I've been away a while.
Suffering mostly.
"Suffering through what?"
Through learning how to edit.
I mean, I know how to edit. I've supervised more hours in an edit suite than I care to remember. And to all the editors reading this who are thinking, "You don't know how to edit..." may I submit that I was supervising edits back in the day when analog suites where considered cutting edge.
Analog.
Like, I walk in with twenty pages of timecode notes (a 'paper edit'- yes, we used to do those) and once the system copies from tape to tape we start to put it together in realtime. Like an 'online' except without the leeway. And before you go and start speculating on how old I am ("Analog? This guy must be a dinosaur...") may I also submit that I started my career at age 19. And the whole "19 year old supervising a 38 year old editor..." thing is another story altogether...

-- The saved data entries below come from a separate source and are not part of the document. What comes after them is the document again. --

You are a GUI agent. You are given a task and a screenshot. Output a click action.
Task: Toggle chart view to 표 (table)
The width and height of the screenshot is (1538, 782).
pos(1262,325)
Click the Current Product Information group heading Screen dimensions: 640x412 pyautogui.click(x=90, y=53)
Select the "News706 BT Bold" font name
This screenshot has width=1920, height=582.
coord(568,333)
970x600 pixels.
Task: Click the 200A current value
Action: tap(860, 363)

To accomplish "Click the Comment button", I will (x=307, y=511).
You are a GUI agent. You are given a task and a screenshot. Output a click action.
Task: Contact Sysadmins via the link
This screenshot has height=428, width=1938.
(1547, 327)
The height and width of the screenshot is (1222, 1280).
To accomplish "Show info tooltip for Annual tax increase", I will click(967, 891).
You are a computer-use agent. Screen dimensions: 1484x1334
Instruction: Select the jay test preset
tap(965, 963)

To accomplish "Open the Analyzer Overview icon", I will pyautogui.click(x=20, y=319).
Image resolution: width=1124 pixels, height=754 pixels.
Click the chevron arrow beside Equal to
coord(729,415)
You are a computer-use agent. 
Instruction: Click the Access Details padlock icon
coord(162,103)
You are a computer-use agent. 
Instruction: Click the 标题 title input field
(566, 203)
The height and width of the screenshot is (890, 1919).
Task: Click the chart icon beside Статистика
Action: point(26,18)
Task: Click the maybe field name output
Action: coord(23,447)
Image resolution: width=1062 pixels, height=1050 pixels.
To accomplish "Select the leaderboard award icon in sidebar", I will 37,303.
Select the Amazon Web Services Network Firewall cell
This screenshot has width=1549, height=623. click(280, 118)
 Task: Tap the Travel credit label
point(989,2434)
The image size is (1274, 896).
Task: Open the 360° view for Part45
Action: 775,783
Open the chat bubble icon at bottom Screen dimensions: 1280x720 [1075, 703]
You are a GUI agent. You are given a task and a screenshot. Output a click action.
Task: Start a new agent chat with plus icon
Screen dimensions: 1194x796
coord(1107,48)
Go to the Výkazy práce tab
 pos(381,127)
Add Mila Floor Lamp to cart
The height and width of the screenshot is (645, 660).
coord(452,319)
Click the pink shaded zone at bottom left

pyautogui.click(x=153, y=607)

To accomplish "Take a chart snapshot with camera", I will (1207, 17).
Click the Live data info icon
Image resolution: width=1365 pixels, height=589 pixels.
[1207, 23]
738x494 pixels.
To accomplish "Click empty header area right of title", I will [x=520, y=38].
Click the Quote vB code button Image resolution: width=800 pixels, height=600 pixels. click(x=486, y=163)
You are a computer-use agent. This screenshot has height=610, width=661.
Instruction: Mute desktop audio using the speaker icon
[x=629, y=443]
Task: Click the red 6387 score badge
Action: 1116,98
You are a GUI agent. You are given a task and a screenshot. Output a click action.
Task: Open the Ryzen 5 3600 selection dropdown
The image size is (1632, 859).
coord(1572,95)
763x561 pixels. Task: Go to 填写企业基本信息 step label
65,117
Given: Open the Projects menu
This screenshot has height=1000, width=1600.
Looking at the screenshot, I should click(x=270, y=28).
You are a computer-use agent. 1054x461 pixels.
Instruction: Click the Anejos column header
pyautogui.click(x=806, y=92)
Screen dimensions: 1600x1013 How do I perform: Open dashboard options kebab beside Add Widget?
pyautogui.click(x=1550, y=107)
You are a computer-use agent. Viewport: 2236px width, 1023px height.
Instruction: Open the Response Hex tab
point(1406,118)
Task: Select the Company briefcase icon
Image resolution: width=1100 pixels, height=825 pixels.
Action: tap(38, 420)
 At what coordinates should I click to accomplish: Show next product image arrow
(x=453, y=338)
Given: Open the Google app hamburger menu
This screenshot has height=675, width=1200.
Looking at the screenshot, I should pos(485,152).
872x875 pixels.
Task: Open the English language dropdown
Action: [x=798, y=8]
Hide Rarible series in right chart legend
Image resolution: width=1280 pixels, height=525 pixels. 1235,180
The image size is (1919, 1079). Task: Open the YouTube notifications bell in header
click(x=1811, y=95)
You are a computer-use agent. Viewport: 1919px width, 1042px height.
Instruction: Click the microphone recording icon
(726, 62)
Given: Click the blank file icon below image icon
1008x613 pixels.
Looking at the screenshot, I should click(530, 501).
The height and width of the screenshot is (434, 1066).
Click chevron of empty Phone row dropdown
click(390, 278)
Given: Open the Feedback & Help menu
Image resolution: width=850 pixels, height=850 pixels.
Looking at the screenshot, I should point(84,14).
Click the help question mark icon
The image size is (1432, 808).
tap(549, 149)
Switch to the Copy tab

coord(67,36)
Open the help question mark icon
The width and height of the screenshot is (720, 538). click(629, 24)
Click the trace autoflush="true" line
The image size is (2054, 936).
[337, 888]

But my Executive Producer and I have decided it's time for me to (as I like to put it) learn how to 'ride the machine' myself. It's just time. So I spent all of last week commuting three hours a day to sit in a class with a bunch of computer geeks (SUPER geeks...) doing my best to not have my brain explode while wave after wave of nonlinear digital editing software info rolled over me.
It was truly a humbling, mostly awful, experience.
Now that I've finished I have to get my own system up, (you don't even want to ask how much it costs...) read the textbook, and start cutting stuff. It's a very strange to feel like a complete idiot again.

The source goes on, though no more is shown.